» Assigned task 1
In the Siem Reap travel piece, how much does Atia pay each month for his flat?
» Assigned task 2
Please carry on the Siem Reap travel piece, starting right after its final sentence.

» Page extract
<<<<

Atia will soon turn 30. He owns a tuk-tuk and works long days carrying tourists around in Siem Reap, a major tourist hub close to the world famous temples of Angkor.

He lives alone in the city and gets up very early in the morning to bring customers to watch the sunrise over the ruins of the main temple, and from there he drives them from highlight to highlight.

He is bored. He has seen the temples a thousand times and he has other things to worry about.

He has a son and a daughter, but they live far away with their mother while he lives in a small flat for which he pays 200$ a month. A fortune, he says.

While I visited, I stayed at his parent’s place, a house built with wood and aluminum plates in the outskirts of the city.

His younger siblings, two girls and a boy, lived there as well. The house had no doors, no running water, the kitchen was a simple pan on the floor and the “toilet” was a hole in the wood placed above the river.

Atia took me to the outskirts to meet his father and his sibblings. He cooked fresh fish and offered me some tea. His siblings played with their mobile phones, a picture which struck me profoundly and helped understand the great contrasts of this city.

 

Siem Reap means “Siamese defeated”, referring to the victory of the Khmer Empire over the Thai kingdom in the 17th century.

>>>>

» Dataset excerpt
<<<<

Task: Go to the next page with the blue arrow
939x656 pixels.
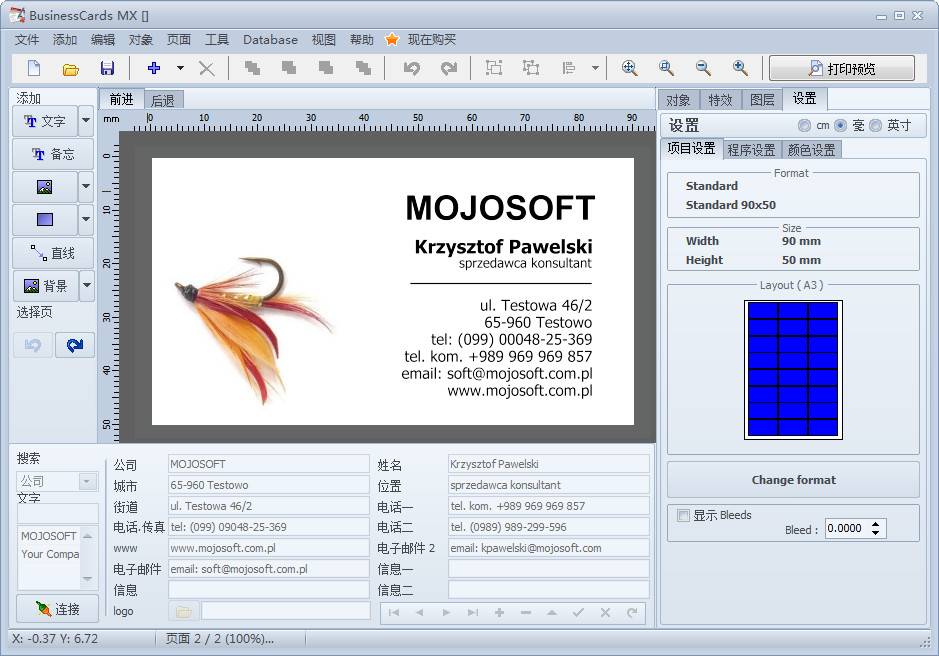Action: tap(75, 345)
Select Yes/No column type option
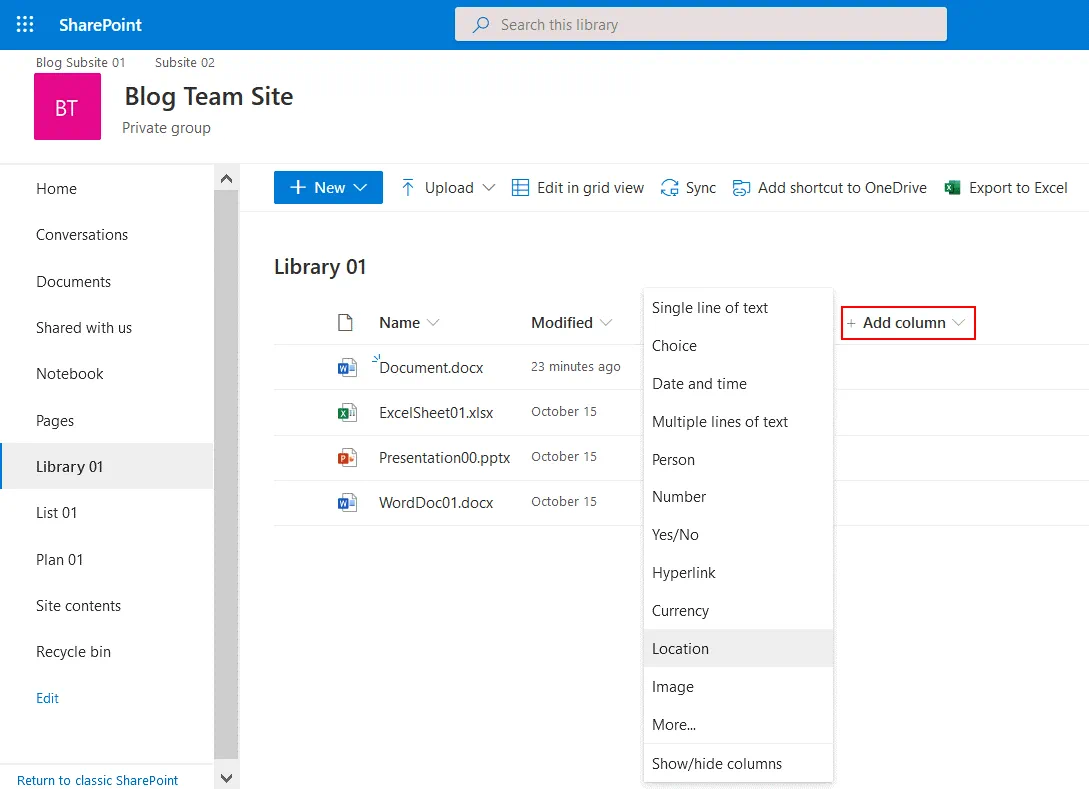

>>>>

» Written reply 1
He pays 200$ a month.

» Written reply 2
At the end of the 90’s, the city was a provincial town with few facilities and almost no roads. The few tourists that visited the area were adventurous backpackers arriving from Thailand in small trucks, spending hours on bumpy roads to reach an underdeveloped town surrounded by floating villages made of wood.

In less than a decade, big hotels and modest guesthouses were built, the foundations for new roads were laid and the temples slowly turned into the lucrative business they are today. Masses of tourists from all over the world started visiting the fascinating temples, but all of it at a cost to the people living there. They now pay inflated prices at the central markets and survive on poorly paid subsistence farming and fishing.

Siem Reap now sees over two million visitors a year.

One of the towns surrounding the big city of Siem Reap is Kuolong Phukh, a floating village that you won’t find in the maps. It takes about 45 minutes to get there in a tuk-tuk and then another 20 minutes by boat.

It is settled on the shores of Tonle Sap, the greatest sweet water reserve in whole Southeast Asia, and the whole village seems to be walking on sticks when the tide is low.

Life develops on water: you can see girls “going for a walk” in their boats, men carrying wood logs or plants for plaiting around in the boats, fishermen exhibiting their goods on a piece of wood over tangled fishnets and I even saw a girl washing her hair in the boat.

 

The simple houses stand on weak-looking trunks, open for everyone to see, the old ones covered with dry palm leaves and the newer ones with aluminum plates.

When the tide is low and you get off the boat you see the inside of the little town. There you can see tractors and motorbikes parked on the sides, next to the “floating houses”.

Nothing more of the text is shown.